▶ Problem description: Copy the lines below word for word, starting at the line that contains "Screen dimensions: 635x387" and stopping after the line that contains "click(x=237, y=176)".

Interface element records
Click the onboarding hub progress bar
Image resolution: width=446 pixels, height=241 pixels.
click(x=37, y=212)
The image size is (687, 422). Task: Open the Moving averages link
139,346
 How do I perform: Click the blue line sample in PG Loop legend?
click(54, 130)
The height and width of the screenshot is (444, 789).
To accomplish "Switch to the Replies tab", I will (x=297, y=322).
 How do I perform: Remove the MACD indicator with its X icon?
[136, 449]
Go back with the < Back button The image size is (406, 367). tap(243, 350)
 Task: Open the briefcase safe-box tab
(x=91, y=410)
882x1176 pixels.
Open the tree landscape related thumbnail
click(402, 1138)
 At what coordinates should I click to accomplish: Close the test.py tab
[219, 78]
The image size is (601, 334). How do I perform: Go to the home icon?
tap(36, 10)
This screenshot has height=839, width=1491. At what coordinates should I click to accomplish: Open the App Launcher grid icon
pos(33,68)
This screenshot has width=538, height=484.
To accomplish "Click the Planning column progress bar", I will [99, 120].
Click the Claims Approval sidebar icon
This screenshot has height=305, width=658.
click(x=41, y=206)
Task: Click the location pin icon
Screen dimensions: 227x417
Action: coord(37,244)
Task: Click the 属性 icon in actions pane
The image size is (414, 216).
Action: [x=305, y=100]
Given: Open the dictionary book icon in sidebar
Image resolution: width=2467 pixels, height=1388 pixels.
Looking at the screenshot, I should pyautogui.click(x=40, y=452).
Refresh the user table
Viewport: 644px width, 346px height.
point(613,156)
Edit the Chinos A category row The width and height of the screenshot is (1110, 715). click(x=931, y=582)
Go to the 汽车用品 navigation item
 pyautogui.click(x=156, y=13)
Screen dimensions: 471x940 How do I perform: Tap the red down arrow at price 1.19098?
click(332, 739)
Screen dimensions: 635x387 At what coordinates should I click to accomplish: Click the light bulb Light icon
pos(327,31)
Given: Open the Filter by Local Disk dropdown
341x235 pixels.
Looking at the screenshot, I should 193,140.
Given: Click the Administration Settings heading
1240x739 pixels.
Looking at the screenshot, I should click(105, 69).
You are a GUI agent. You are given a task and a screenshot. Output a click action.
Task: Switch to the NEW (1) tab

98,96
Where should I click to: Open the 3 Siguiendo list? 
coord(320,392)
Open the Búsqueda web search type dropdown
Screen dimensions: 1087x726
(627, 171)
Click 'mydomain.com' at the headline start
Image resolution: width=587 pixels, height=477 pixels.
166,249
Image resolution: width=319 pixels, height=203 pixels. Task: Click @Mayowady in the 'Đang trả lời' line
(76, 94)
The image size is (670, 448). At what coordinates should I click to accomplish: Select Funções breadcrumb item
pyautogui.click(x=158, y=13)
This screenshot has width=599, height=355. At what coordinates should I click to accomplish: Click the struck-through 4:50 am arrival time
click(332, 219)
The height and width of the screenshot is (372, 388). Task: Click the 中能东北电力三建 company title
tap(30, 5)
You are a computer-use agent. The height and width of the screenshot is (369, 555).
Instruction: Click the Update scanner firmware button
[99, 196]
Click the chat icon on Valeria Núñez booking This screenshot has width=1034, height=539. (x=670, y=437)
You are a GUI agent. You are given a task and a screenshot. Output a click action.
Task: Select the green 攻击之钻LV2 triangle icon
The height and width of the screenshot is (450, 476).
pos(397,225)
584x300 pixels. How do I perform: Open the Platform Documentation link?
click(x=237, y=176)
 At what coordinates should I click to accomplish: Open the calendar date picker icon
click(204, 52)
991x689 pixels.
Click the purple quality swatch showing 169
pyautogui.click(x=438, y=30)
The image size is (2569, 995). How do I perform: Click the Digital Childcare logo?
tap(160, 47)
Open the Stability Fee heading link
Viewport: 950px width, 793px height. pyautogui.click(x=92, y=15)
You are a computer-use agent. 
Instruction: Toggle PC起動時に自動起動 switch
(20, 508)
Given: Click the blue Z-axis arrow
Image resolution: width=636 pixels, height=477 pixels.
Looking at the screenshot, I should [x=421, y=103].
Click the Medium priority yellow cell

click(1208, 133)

▶ Solution to this task:
Screen dimensions: 635x387 At what coordinates should I click to accomplish: Click the light bulb Light icon
pos(327,31)
Given: Open the Filter by Local Disk dropdown
341x235 pixels.
Looking at the screenshot, I should 193,140.
Given: Click the Administration Settings heading
1240x739 pixels.
Looking at the screenshot, I should click(105, 69).
You are a GUI agent. You are given a task and a screenshot. Output a click action.
Task: Switch to the NEW (1) tab

98,96
Where should I click to: Open the 3 Siguiendo list? 
coord(320,392)
Open the Búsqueda web search type dropdown
Screen dimensions: 1087x726
(627, 171)
Click 'mydomain.com' at the headline start
Image resolution: width=587 pixels, height=477 pixels.
166,249
Image resolution: width=319 pixels, height=203 pixels. Task: Click @Mayowady in the 'Đang trả lời' line
(76, 94)
The image size is (670, 448). At what coordinates should I click to accomplish: Select Funções breadcrumb item
pyautogui.click(x=158, y=13)
This screenshot has width=599, height=355. At what coordinates should I click to accomplish: Click the struck-through 4:50 am arrival time
click(332, 219)
The height and width of the screenshot is (372, 388). Task: Click the 中能东北电力三建 company title
tap(30, 5)
You are a computer-use agent. The height and width of the screenshot is (369, 555).
Instruction: Click the Update scanner firmware button
[99, 196]
Click the chat icon on Valeria Núñez booking This screenshot has width=1034, height=539. (x=670, y=437)
You are a GUI agent. You are given a task and a screenshot. Output a click action.
Task: Select the green 攻击之钻LV2 triangle icon
The height and width of the screenshot is (450, 476).
pos(397,225)
584x300 pixels. How do I perform: Open the Platform Documentation link?
click(x=237, y=176)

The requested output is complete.